Attention, un lémurien va traverser la pièce…
- Georges vous expliquera mon garçon.
Voilà que cet animal me soufflait à l’oreille
- Georges, tu n’as quand même pas fait un enfant à madame Églantine ?
- Alex, tu devrais enlever ton truc !
- Je fais un test, bon, je dis plus rien, je reste près du feu. Allez, relax !
Alex s’assit près du feu éteint. Rose, du canapé, nous regardait amusée, Ange disparut en même temps qu'Églantine dans la cuisine,  moi sur mon fauteuil, le stylo et le cahier à la main, j’avais l'impression d'être un apprenti à qui on remettait des outils. J’étais un peu tendu. Il ne manquait plus que F.. Il suffit que Marie- Ange passe pour qu’il nous rejoigne.
- Bonsoir Rose, je vous laisse jusqu’à demain soir, cela ne vous pose pas de problèmes ? J’ai à faire en ville.
- Non F., bien sûr, vous voulez que l’on vous y emmène ?
- Non merci, c’est gentil, votre amie, Églantine, m'a proposé de le faire.
- Bonne soirée. A demain.
Je raccompagnai F. jusqu'à son logement, il devait y prendre des affaires.

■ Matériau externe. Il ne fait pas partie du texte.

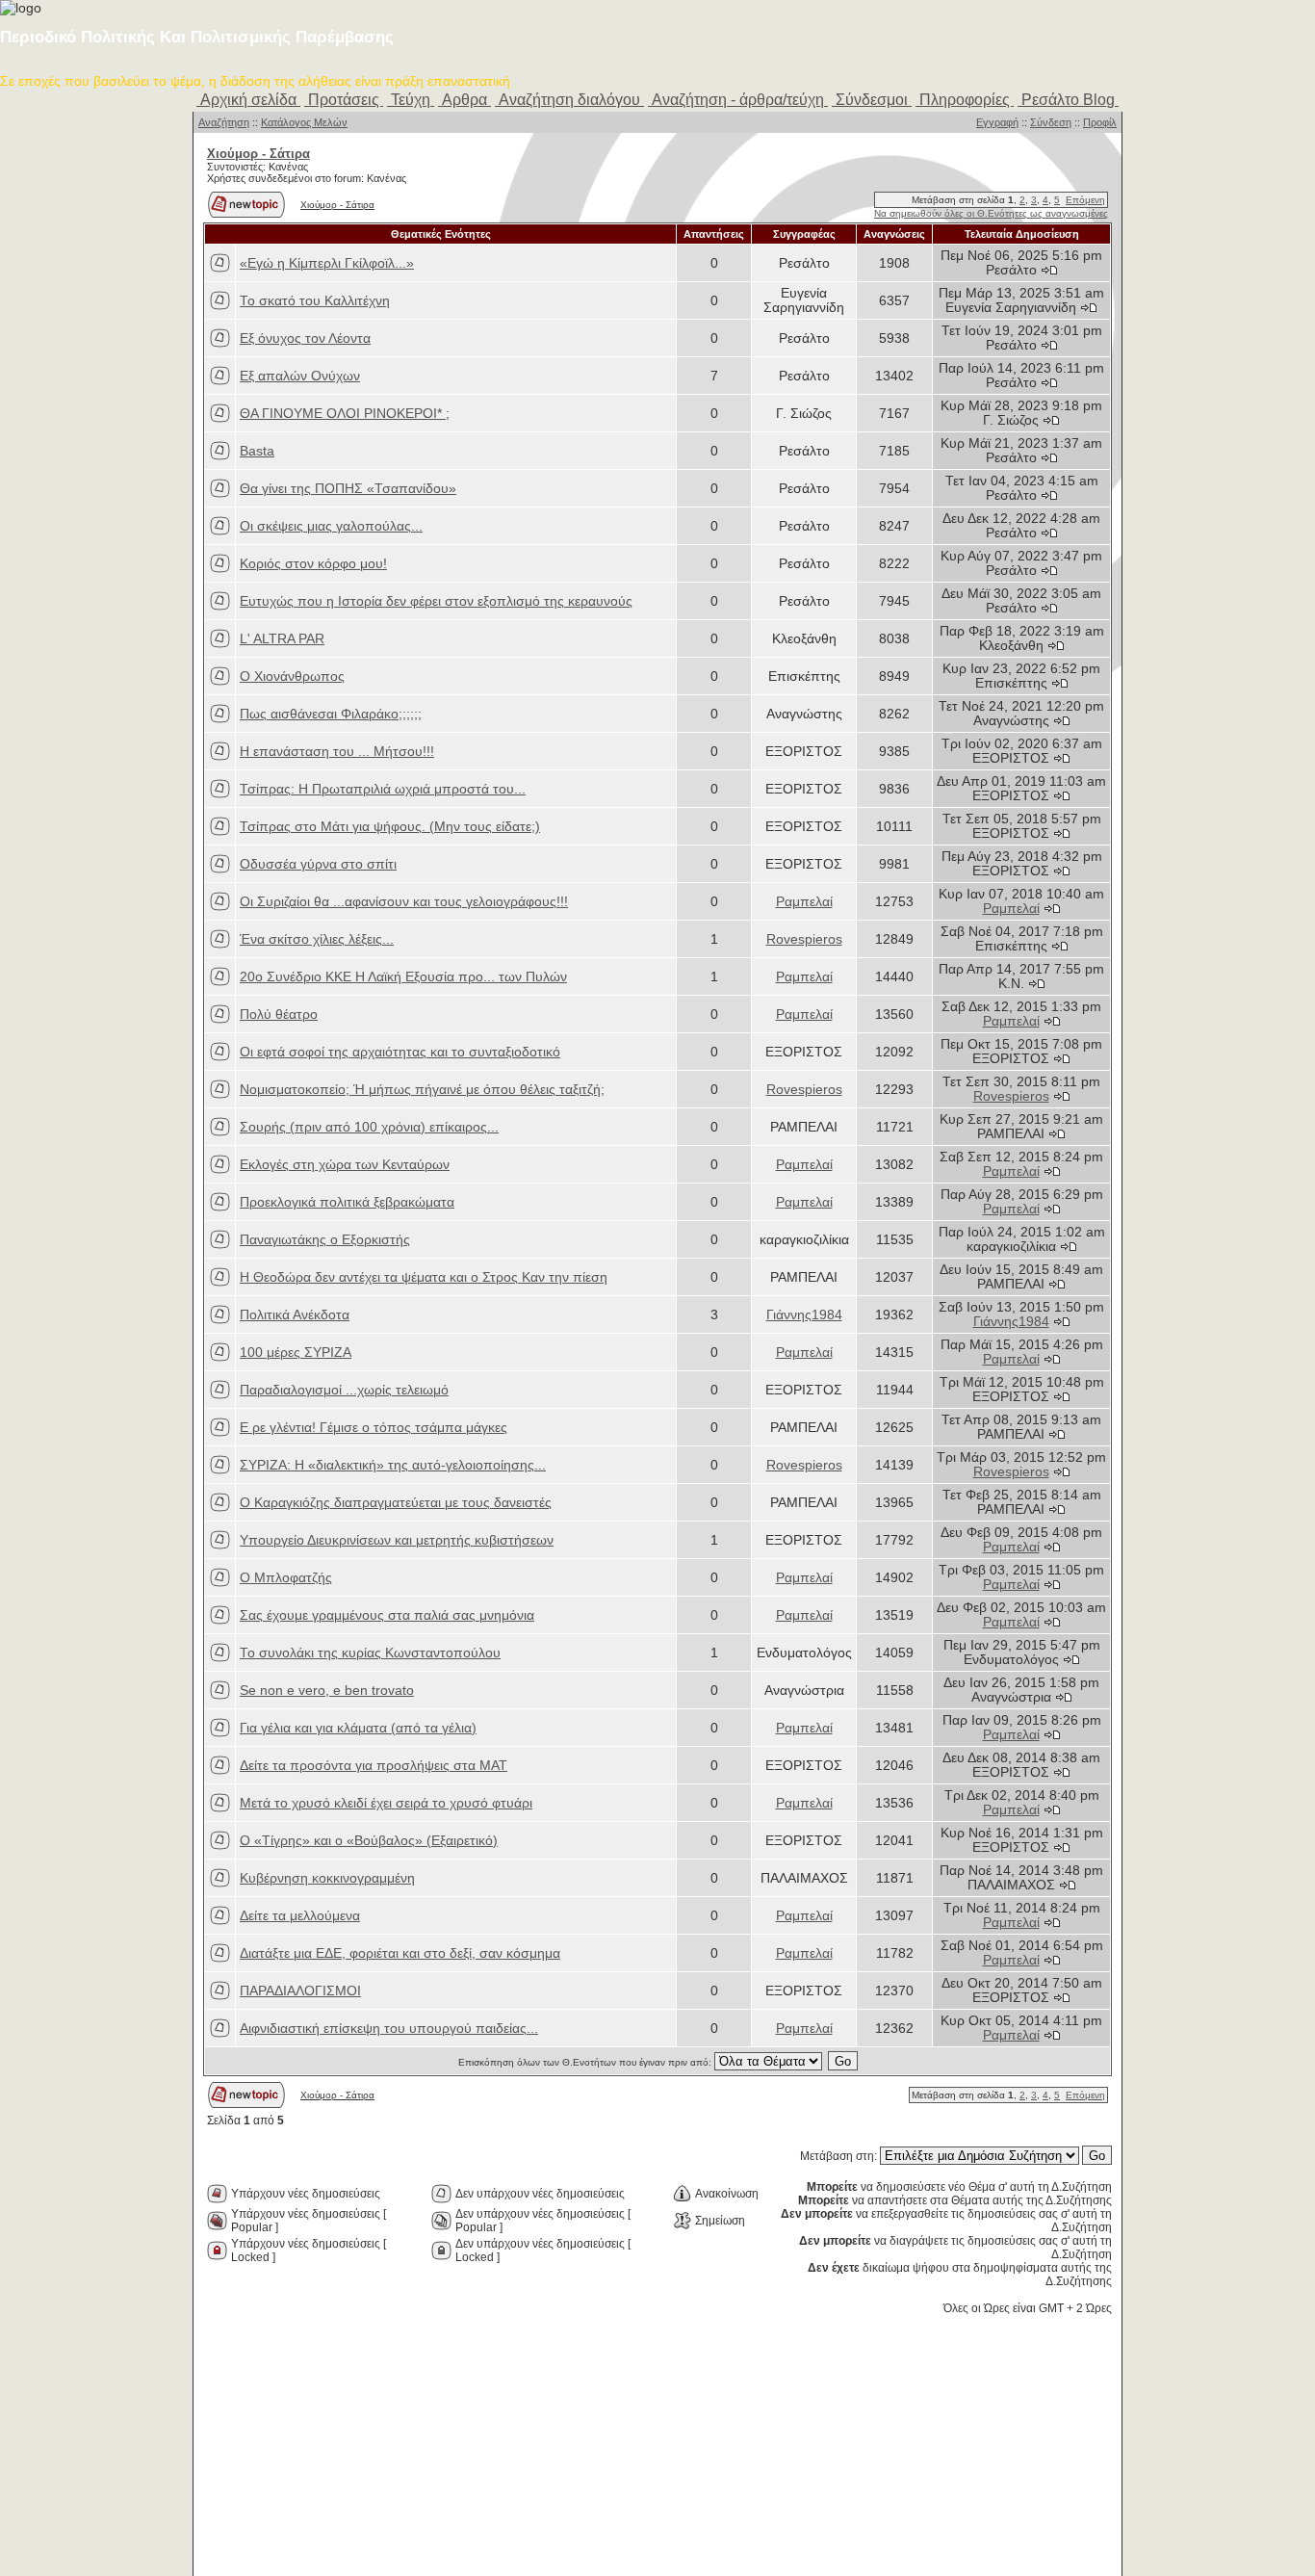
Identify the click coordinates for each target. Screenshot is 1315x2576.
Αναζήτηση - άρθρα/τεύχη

Je me souviens tout particulièrement de ce moment.
 
Il faisait nuit, la neige cédait en murmures sous nos pas. Nous marchions côte à côte lentement. La compagnie solitaire et solidaire sous la lune nous mit en confidence silencieuse. Je regardais mes pieds, les mains dans les poches, un sentiment que je ne connaissais pas  commençait à enfler, l'impression de marcher sous la protection d'un « homme », la prégnance d'être petit, d'avoir une confiance aveugle en ce qui peut arriver. F. aurait été mon père, il n'en aurait pas été autrement. J’aurais aimé pouvoir prendre la main de ce marin, tant qu'il était là je me sentais à l'abri. Il n’y a que dans l’enfance que l’on peut dans n’importe quelle situation se laisser aller à un tel abandon. On n’a même pas à attendre que ça passe, on ne craint rien, on sait que l’autre, ce grand, saura nous éviter tous les soucis. Et tout ça, on n’y pense même pas avec des mots, on en a la conviction. Je gardais la tête baissée en marchant, j’avais l’impression d’avoir rétréci, je ressentais l’envie de garder cette émotion le plus à l'intérieur possible et la peur de son ampleur. Cette relation intense m’était inconnue. "Ce que tu ressens est la vérité…" Oui c'est vrai, je me suis laissé porter dans le courant. Je n’avais peur de rien, ni de ces derniers jours ni de demain, je savais qu'avec lui il était normal d’avoir de la magie dans la vie. Je n'étais plus responsable de rien, la vie ne comptait pas sur moi pour se construire, moi, j’étais petit et accompagné. J’ai décidé avec insouciance de profiter de l'air frais sur mon visage, je me suis essuyé le nez d’un revers de main, j’ai même trouvé que c’était un peu loin. J’ai vérifié en levant la tête : non, le pavillon des Friches était bien à la même place ! C’était un instant de pure émotion. J'ai mis quelques instants à m'en remettre, un peu plus que le temps d’arriver.
 
Pendant que ce marin remplissait son sac, moi je me remplissais du temps passé, des souvenirs superposés qui nous font pousser. Je repris ma taille d’adulte.  Je regardais un tas de nœuds posés sur une table. Il y en avait de toutes sortes, de toutes les matières, bout de lacets, corde à sac, ficelle. J'imaginais le bonhomme assis les bras sur les genoux, la tête attentive aux mains qui forment les fils, je ne pouvais que l’imaginer sur le pont d’un bateau affairé à un amas de filets …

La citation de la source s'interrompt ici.